Collected data entries -
------------------------------

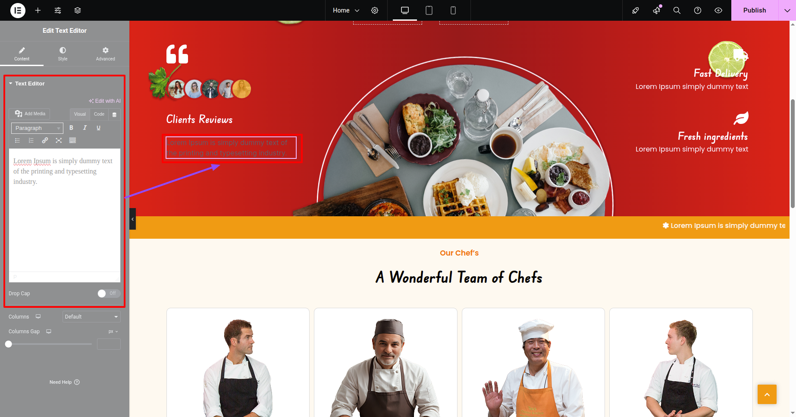Switch to mobile responsive view

[x=453, y=10]
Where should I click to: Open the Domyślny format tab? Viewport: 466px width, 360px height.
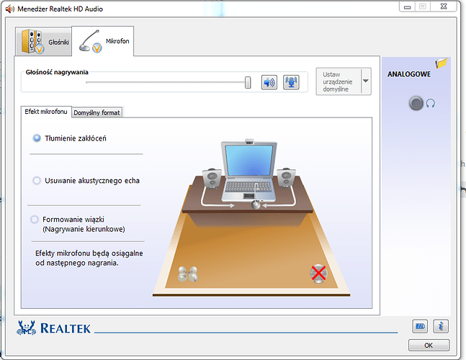pyautogui.click(x=97, y=112)
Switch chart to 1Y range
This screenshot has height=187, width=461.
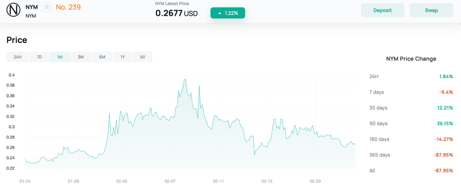[x=123, y=57]
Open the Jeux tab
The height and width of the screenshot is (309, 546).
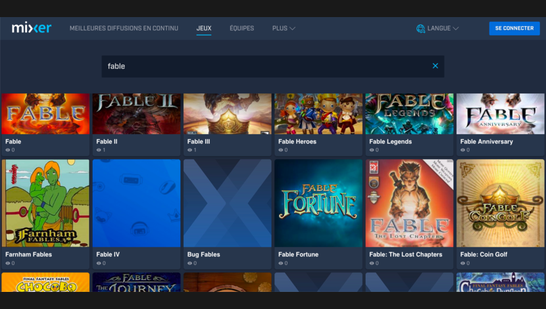(204, 28)
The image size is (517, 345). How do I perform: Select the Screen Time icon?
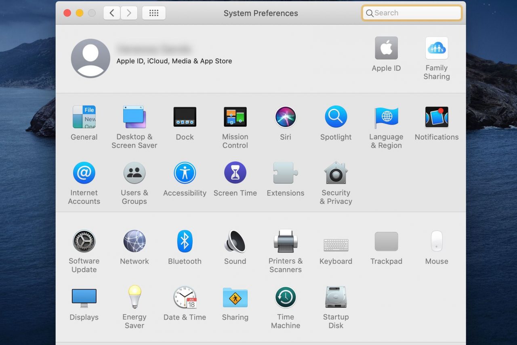click(x=235, y=173)
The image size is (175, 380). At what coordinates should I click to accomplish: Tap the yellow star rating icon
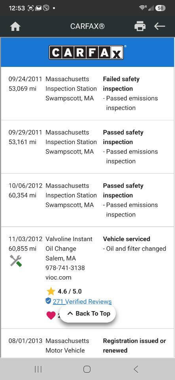[51, 291]
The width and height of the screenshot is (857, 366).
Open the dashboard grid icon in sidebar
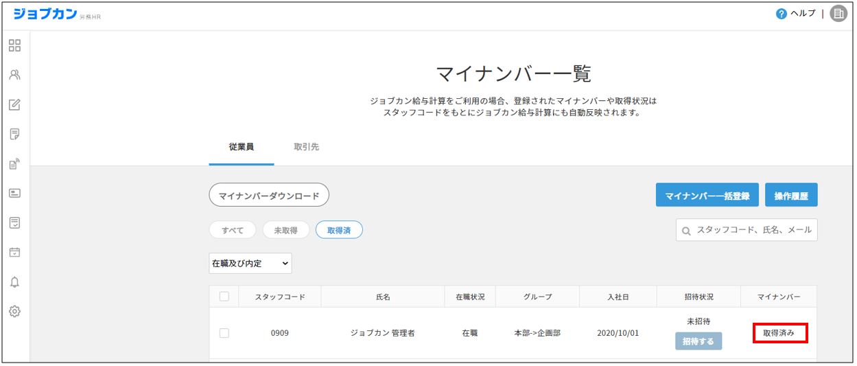pyautogui.click(x=14, y=46)
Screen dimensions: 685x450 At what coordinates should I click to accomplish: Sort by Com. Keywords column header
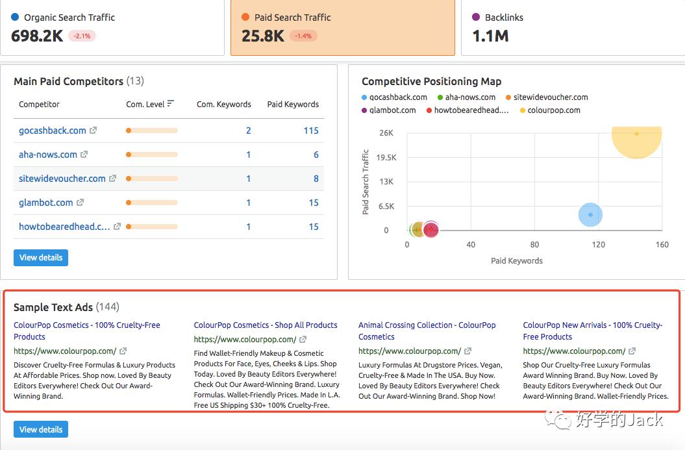coord(224,104)
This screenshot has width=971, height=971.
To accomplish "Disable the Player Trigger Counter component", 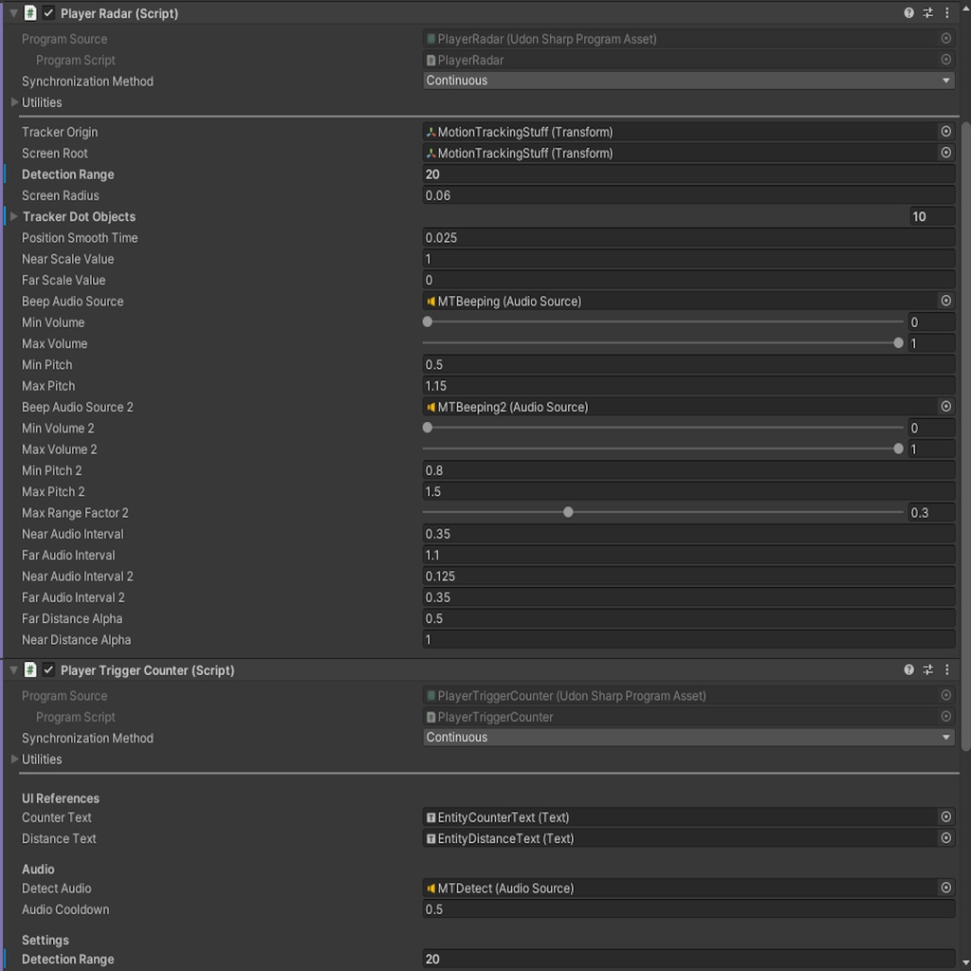I will coord(48,669).
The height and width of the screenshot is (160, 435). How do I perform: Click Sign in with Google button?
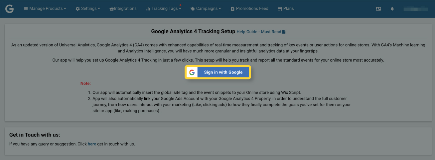(x=218, y=72)
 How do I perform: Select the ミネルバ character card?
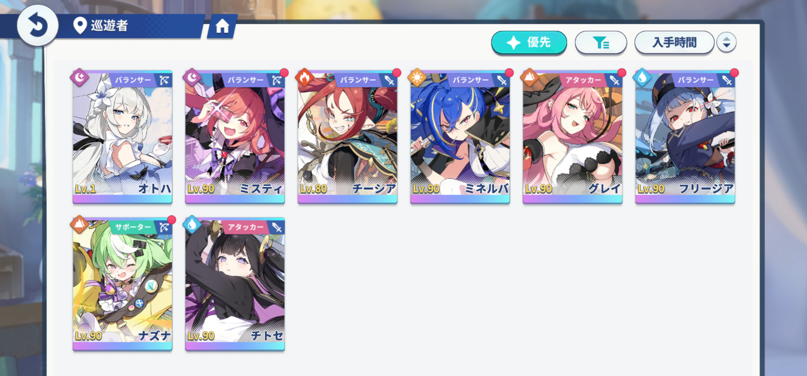(460, 137)
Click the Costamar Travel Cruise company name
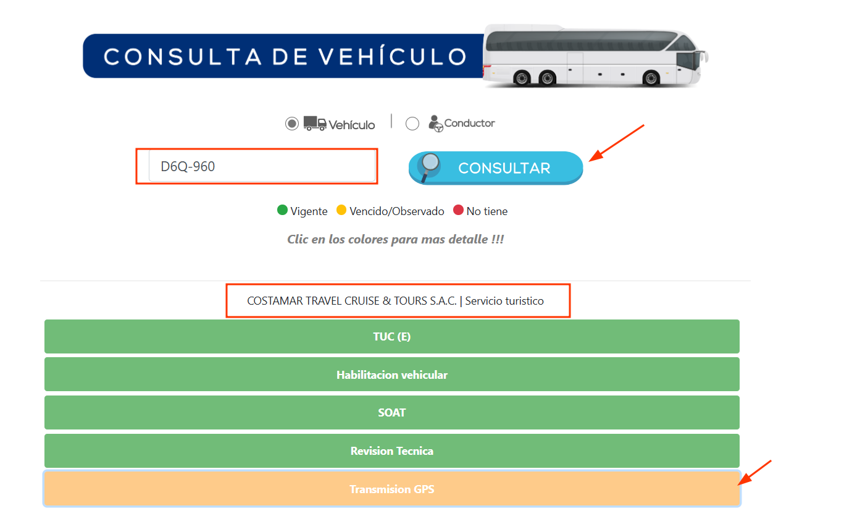Image resolution: width=860 pixels, height=516 pixels. click(351, 301)
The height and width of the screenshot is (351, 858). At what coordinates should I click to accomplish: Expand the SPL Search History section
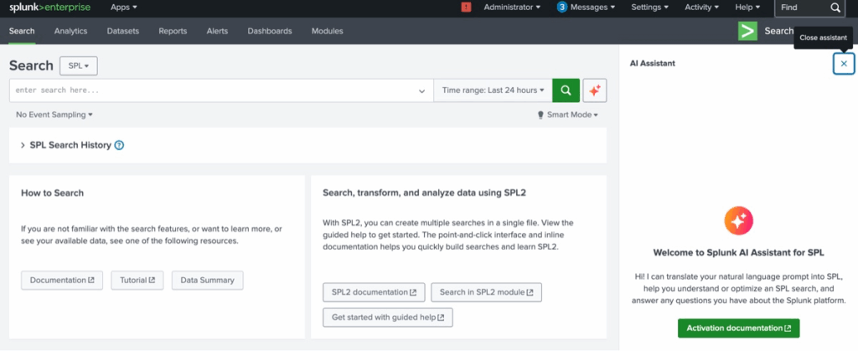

------------------------------

How to complete this task - From the records above, return exactly the lines running from the one that contains "Where should I" down to the one that contains "This screenshot has width=971, height=971.", both included, without any pictures.

Output below -
Where should I click to: Open the Domyślny format tab? Viewport: 466px width, 360px height.
pyautogui.click(x=97, y=112)
Switch chart to 1Y range
This screenshot has height=187, width=461.
[x=123, y=57]
Open the Jeux tab
The height and width of the screenshot is (309, 546).
(204, 28)
The image size is (517, 345). How do I perform: Select the Screen Time icon?
click(x=235, y=173)
The image size is (175, 380). At what coordinates should I click to accomplish: Tap the yellow star rating icon
[51, 291]
The width and height of the screenshot is (857, 366).
Open the dashboard grid icon in sidebar
pyautogui.click(x=14, y=46)
Screen dimensions: 685x450 At what coordinates should I click to accomplish: Sort by Com. Keywords column header
coord(224,104)
This screenshot has width=971, height=971.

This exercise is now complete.